Anne hat also das 1., 2., 3. und 5. Bonbon auf ihrer Liste bekommen. Bert auf seiner Rangliste nur das 2., 4., 6. und 7. Bonbon. Im paarweisen Vergleich schneidet Bert also in allen Fällen schlechter ab. Ist das fair? Nein. Auch hier liegt der Grund wieder in der Reihenfolge nach der gewählt wird. Einfaches Abwechseln ist eine Form sich beständig verstärkender Benachteiligung des Zweiten gegenüber des zuerst Wählenden. Das wird ganz deutlich, wenn man zum Beispiel eine Anzahl beständig kleiner werdender Kuchenstücke betrachtet. In jeder Runde kann der, der zuerst wählt, ein größeres Stück einheimsen, als der andere. Und beim ständigen Abwechseln ist das unfairerweise immer ein und dieselbe Person. Aber das muss ja nicht sein.
Greifen wir wieder auf die Thue-Morse-Folge zurück: A, B, B, A, B, A, A, B.

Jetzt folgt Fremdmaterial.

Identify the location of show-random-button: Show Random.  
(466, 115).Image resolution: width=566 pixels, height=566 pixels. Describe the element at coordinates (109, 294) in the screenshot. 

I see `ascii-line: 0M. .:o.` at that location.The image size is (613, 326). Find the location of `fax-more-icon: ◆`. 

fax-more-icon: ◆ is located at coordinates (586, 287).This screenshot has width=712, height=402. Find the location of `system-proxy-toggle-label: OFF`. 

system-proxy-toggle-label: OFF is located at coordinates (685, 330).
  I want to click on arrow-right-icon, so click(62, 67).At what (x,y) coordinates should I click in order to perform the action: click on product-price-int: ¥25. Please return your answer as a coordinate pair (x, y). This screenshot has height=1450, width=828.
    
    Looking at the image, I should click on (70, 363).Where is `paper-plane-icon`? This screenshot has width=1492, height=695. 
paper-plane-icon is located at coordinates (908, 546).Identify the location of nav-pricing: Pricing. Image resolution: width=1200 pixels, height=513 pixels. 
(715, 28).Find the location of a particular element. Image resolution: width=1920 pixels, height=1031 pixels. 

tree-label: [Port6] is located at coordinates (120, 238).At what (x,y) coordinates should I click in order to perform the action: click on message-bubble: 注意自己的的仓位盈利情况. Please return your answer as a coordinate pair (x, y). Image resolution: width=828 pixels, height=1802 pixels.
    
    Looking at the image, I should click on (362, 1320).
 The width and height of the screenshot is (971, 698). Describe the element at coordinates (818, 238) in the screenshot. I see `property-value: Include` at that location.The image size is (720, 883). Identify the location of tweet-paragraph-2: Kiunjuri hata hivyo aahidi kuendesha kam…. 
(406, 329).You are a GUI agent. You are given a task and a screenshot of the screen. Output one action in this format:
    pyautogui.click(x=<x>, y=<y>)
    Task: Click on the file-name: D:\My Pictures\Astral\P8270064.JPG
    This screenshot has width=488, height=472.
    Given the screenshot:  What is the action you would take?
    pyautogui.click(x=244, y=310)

Zuerst wählt Anne, wegen ihres Losglücks, dann wählt Bert zweimal, Anne einmal, Bert einmal, Anne zweimal und abschließend nimmt Bert das letzte Bonbon. Dann bekommt Anne das 1., 3., 4. und 5. Bonbon. Bert bekommt auf seiner Rangliste das 2., 3., 4. und 7. Bonbon. Das ist wesentlich fairer. Also: Es muss endlich Schluss sein mit schlichtem Hin und Her. Es lebe das ausgewogene Abwechseln nach Thue-Morse.